Referring to FIGS. 2 and 3 again, the ultrasound system 140 may be implemented as a sonogram system that includes a computer-controlled acoustic probe 125. The acoustic probe 125 scans the subject body part from different positions without varying the pressure applied to the subject body part and preferably from different non-parallel directions without physically touching the subject body part. The de-bubbled water serves the function as coupling medium for transmitting acoustic waves for receiving a scanning image signals back from the subject body part. The scanning image signals are then received and stored based on the positions of the probes and the timing sequence of these signals for rendering a volumetric configuration for the scanned body part by applying appropriate tomography techniques.
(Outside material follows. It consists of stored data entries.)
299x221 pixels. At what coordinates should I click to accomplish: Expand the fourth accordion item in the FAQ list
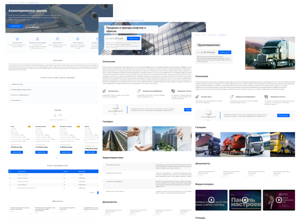point(53,100)
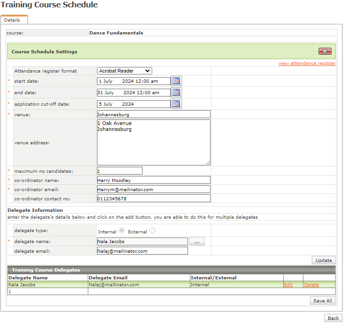Open the start date calendar picker

coord(176,81)
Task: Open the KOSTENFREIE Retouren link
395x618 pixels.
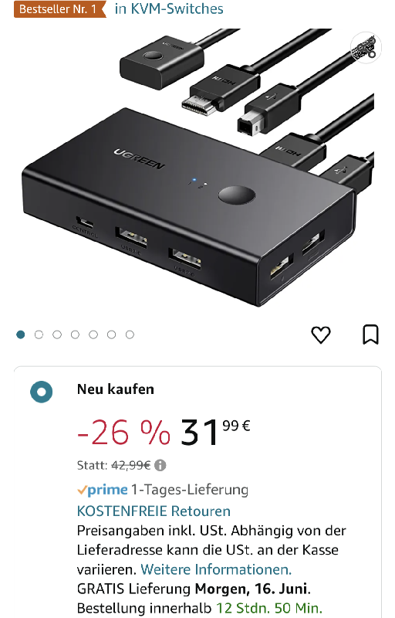Action: click(x=154, y=511)
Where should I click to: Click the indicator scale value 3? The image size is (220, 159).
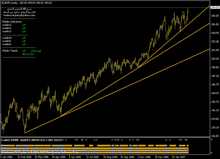[211, 139]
In one embodiment, the transducers and other data collecting element directly contact the subject body part during the ultrasound data collection session. This contact can be periodic or continuous throughout the scan.
For actual implementations, the ultrasonic probes may utilize probe technology with fine AWG cable. An high voltage 20220 or Hitachi 3290 chip or the like may be used. A card-bus connector (68 pin) or the like may be used. Reverb cancellation is preferably included according to any competent technique, for example, any competent conventional reverb cancellation technique. The card-bus connector provides the multi-wire connection in between the probe module. After many single angle probe modules are linked together, it forms a complete 2D circulator probe. The final outputs are brought to the ultrasound system 140 through fine gauge wire cable (e.g. AWG 36). The high voltage 20220 chip is a high voltage semiconductor multiplex switch. It is used in the single probe module to provide the real time signal routing. When the acoustic wave travels in the water, it may bounce back and forth in the media. The baffle serves the purpose of muting this secondary reflection artifact. The controller may also include a CAD capability for processing three-dimensional data to obtain accurate compound tomography data suitable for generating tomographic images.
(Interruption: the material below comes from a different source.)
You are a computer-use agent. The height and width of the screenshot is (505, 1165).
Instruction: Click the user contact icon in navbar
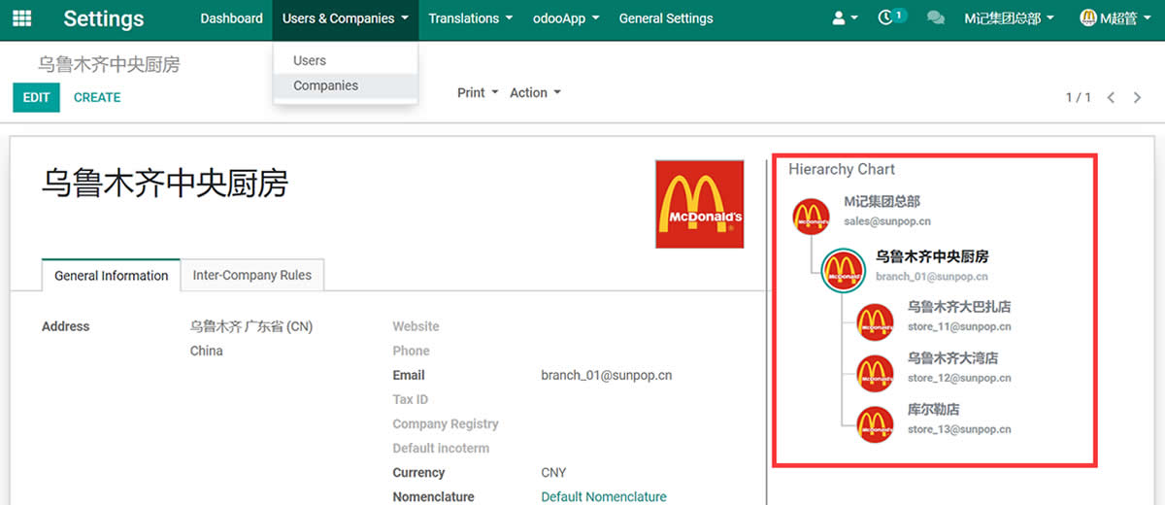coord(839,18)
Referring to FIG. 4 for the configuration of the ultrasonic probes implemented with omni-directional transducer arranged according to the MLA configuration to multiplex the element (>2048) bus to the channel (64) bus. Omni-directional allows the image to be acquired at 360 degree in real time. The MLA provides the signal routing from each individual transducer module to the ultrasound system.
In a specific embodiment, there are 2048 elements arranged in a circle, and the high voltage multiplexer 170 is configured in a way that the output from every sixty-four transducer elements 175 are multiplexed together. In each individual probe module, there is an array of transducers with High Voltage Multiplexer. The array further consists of 64-128 elements of piezo-transducer in one substrate in order to form a focus beam electronically. Each multiplexer (MUX) 170 has a separate control bit to turn the high voltage switch on/off. In the beginning after the system reset all these high voltage switches, logic high will be shifted into the high voltage multiplexer control register to connect the selected element to the output until all 64 elements are turned on, thereafter, it will slide the element until it reaches the end of the first group of 128 elements. Then the transducer element 175 switches to the next group and repeat the same procedures. A similar scheme for controlling the 2D probes described below such as shown in FIGS. 12, 14 and 17 for example.
Referring to FIG. 5, each group of transducers supported on a printed circuit board module 180 has a width of 40 mm. The circumference is sixty-four centimeters, i.e., about twenty centimeter diameters, to accommodate sixteen transducer groups supported on the printed circuit board 180. Each printed circuit board module 180 has one hundred and twenty-eight (128) element transducers 175 and high voltage multiplexer 170. Inter-module connection can be a flex cable with miniature high-density (>68) card bus connector, or a circular printed circuit board at the bottom, or even a direct connection in between printed circuit board. The ultrasound system handles the omni-directional circular probe as a circular MLA with 2048 elements in sixteen (16) groups.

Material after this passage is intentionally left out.